Agnieszka Glińska, choć podeszła do samego utworu Iwaszkiewicza z pietyzmem, to jednak nie bezkrytycznie. Może nawet towarzyszyła jej Norwidowa sentencja „nie stargam cię ja, nie, ja uwydatnię”. To, co rzuca się najbardziej, to nieco zmieniona optyka opowieści. U Iwaszkiewicza bohaterki są postaciami, takimi jakie je zapamiętał Wiktor, wydobywając je z pamięci - on je stwarza. Stają się więc jego projekcją, jego fantazmatem. U Agnieszki Glińskiej jest inaczej. To silne osobowości, które przemawiają w swoim imieniu, kobiety z krwi i kości. Oglądając je, mamy okazję poznać różne wymiary kobiecości. Można nawet powiedzieć, że każda z aktorek (Dorota Segda, Ewa Kaim, Anna Radwan, Paulina Puślednik, Natalia Kaja Chmielewska) w prezentacji swych bohaterek ma swoje pięć minut (dla nich satysfakcja, dla widzów - spora atrakcja).
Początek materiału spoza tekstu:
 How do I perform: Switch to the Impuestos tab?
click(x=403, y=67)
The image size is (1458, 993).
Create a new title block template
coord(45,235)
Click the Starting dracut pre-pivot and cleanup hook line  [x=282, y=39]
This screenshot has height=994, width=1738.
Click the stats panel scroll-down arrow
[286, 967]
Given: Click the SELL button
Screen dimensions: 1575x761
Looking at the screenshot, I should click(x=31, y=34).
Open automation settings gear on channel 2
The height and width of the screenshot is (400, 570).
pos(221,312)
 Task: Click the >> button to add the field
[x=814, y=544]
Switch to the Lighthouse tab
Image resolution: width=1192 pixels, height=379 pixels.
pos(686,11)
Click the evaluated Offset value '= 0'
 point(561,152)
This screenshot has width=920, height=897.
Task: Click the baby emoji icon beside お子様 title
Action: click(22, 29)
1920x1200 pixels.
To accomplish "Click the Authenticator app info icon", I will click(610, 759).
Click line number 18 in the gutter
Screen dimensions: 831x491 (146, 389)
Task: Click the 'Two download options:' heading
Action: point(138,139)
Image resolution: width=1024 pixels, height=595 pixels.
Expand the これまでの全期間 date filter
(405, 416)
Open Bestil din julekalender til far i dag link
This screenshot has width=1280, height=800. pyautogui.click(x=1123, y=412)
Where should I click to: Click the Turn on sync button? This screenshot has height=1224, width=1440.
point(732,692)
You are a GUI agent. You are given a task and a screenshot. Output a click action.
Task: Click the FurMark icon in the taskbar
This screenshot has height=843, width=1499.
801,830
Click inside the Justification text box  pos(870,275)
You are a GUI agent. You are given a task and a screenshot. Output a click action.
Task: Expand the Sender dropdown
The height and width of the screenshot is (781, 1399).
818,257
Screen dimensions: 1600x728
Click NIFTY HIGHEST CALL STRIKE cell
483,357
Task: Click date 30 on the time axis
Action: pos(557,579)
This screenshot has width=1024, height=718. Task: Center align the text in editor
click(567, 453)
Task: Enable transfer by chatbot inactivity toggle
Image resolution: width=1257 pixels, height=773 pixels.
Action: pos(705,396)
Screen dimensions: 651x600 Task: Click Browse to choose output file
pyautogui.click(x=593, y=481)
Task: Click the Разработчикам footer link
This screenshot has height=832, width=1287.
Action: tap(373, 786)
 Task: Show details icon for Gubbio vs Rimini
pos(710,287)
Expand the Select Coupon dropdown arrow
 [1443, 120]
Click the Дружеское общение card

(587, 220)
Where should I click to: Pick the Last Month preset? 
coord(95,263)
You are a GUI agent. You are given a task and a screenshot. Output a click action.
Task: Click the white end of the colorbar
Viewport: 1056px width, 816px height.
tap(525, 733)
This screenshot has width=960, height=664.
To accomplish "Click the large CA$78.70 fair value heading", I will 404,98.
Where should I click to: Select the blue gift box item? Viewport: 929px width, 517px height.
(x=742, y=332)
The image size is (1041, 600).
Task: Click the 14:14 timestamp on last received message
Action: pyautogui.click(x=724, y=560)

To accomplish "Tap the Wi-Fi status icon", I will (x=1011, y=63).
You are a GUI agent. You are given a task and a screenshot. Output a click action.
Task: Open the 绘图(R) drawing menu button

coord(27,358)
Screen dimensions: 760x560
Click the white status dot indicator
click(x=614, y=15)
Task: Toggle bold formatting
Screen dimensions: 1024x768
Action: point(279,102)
Notabene jest w tej obsadzie pewna przewrotność. Jedna z najpiękniejszych aktorek Starego Teatru, Anna Radwan, została obsadzona w roli Kazi, czyli, jak mawia autor, „kobiety chudej, najbrzydszej, erotycznie bez znaczenia”. Cała opowieść snuje się w tonacji „Fal” Wirginii Woolf (nie ma się co dziwić, że Wilk i Woolf jakoś idą w parze).

Postać Wiktora rozszczepiona jest tu na dwóch aktorów. Ten starszy (Szymon Czacki) uosabia Wiktora obecnego, „przemielonego” przez upływający czas, drugi (Adam Nawojczyk) jest wspomnieniem młodości, czasów, kiedy był obiektem nadziei i pożądań. W tej koncepcji reżyserki Wiktor wyraźnie świeci  światłem odbitym. Spektakl przemyślany jest w najdrobniejszym calu, zagrany po mistrzowsku przywołuje najlepsze czasy Starego Teatru.

I pomyśleć, że gdyby Agnieszka Glińska dalej była dyrektorem, ta premiera mogłaby powstać w Teatrze Studio, które dysponowało również imponującym gronem aktorek, a w roli Wiktora najpewniej ujrzelibyśmy Krzysztofa Stelmaszyka i Modesta Rucińskiego. Szkoda, że Warszawa, która właśnie zlikwidowała po cichu Teatr założony przez Tadeusza Łomnickiego, nie ceni artystów. Łomnicki, Kamińska, Glińska wszystko jedno.